During the next few weeks the periosteum and endosteum near the fracture produce soft vascular callus full of active spindle cells. Cancellous bone only forms a significant amount of callus when the two bony fragments are close together; cortical bone can form callus when they are not so close. Gentle movement stimulates callus formation in a fractured long bone; complete lack of movement depresses it. The non–operative school welcomes callus, and encourages gentle movements. The newly formed callus forms a sheath round the broken bone, and is fixed to the fragments above and below the fracture, but not to the bone at the fracture site itself. The bone here is ischaemic and dead, and does not unite until it has been revascularized later.

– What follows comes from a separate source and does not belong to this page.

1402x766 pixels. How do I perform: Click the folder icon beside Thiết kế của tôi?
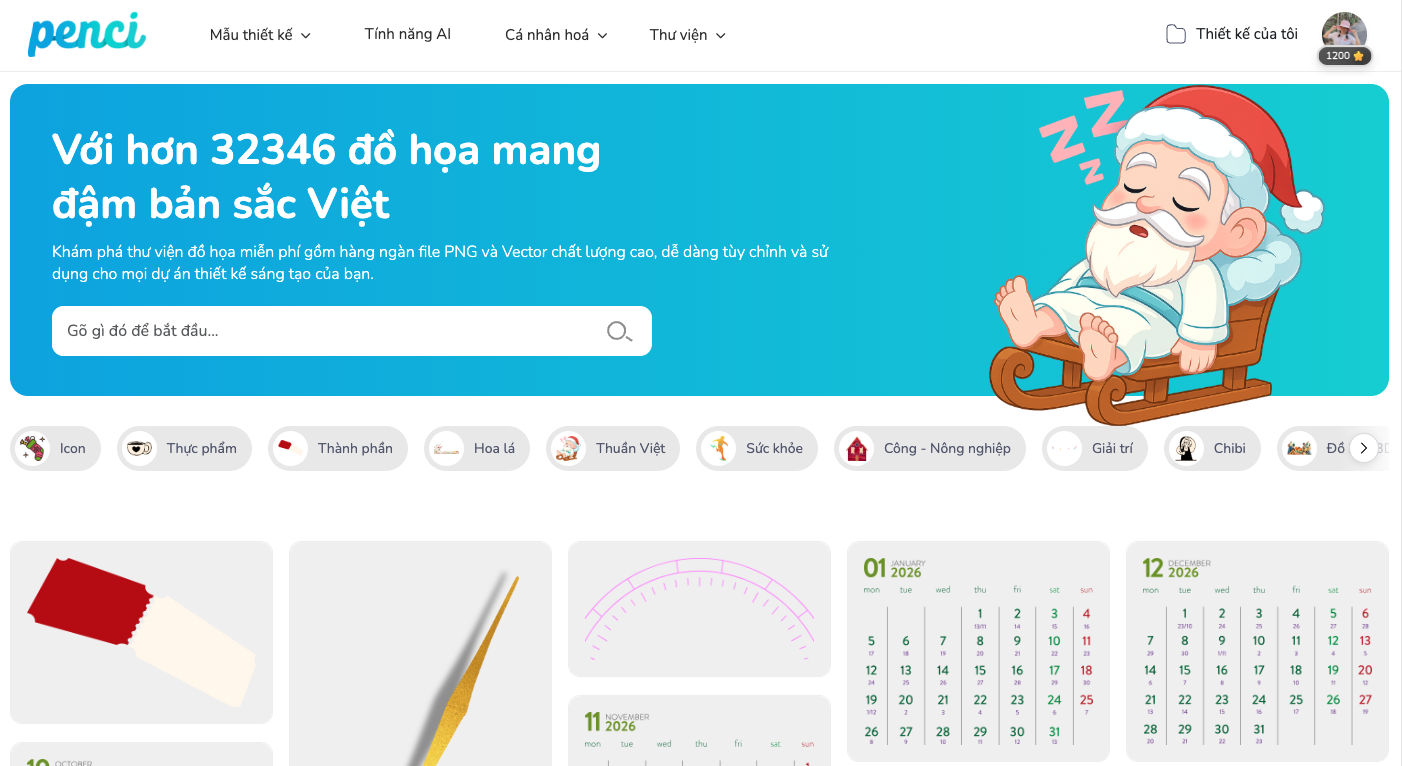click(1176, 34)
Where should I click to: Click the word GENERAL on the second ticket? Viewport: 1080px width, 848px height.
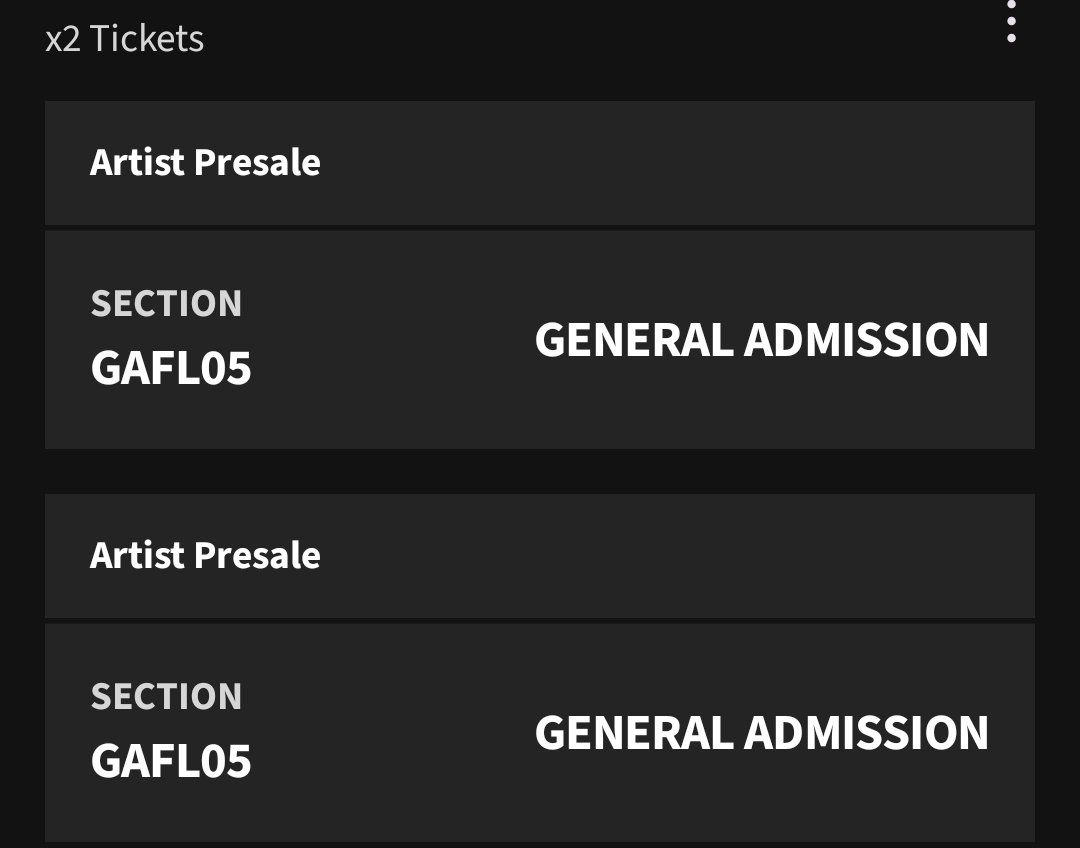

After two weeks enough calcium has been deposited in the callus for you to see it on an X–ray. This calcified callus is slowly converted into loose open ’woven bone’ which makes the bone ends ’sticky’, and prevents them moving sideways on one another, although it still allows them to angulate.

(3) Clinical or bony union

As time passes the woven bone round the patient’s fracture becomes harder, and so firmly fixed to the fragments that they move as a single unit. This is clinical union and is a critical milestone in the healing of a broken long bone. It is the indication for a change in management, and is more important than the appearance of his X–ray. It usually occurs 4 to 8 weeks after the injury, but in the tibia it can take much longer.

EXAMINING A LONG BONE FOR CLINICAL UNION

(1) Feel the fracture site for tenderness, looking at the patient’s face as you do so. If it is not tender, his fracture has probably united.

(2) Feel the fracture site for warmth. if it feels warm, it has probably not united.

(3) Put one hand over the callus and grasp it firmly. Ask the patient to keep his limb muscles loose. With your other hand, move the lower end of his broken bone from side to side. If his fracture has united, the upper end of the bone should move in the opposite direction. Don’t be too gentle, but don’t move the bone so vigorously that you cause pain, or refracture it.

Pain, particularly pain at night, is a sign that a fracture has not united. Repeatedly examining a fracture in this way it useful, especially in the early days, because it promotes callus formation. if manipulation is painless and there is no movement, the fracture has united.

When a patient’s fracture has united clinically, you can reduce splinting, but you must continue to protect it from stress, and especially from stresses that are likely to break it. For example, a patient must protect a fracture of the shaft of his humerus from the angulation stresses that dangling it out of a sling will cause while his elbow is still stiff (71.17).

(4) Consolidation and remodelling

Bone continues to heal during this stage, which lasts several months. The broken fragments remain firmly held by callus, while the dead bone the end of each fragment is slowly removed, and their ends joined by more callus and finally by solid bone. The more a patient uses his limb, the stronger this new bone becomes. Excess is slowly removed until his injured limb is as strong, or even stronger, than it was before. Consolidation takes as long again as clinical union, so if union took 8 weeks, consolidation will take 16 weeks. Don’t allow him to do any violent sport until consolidation is complete.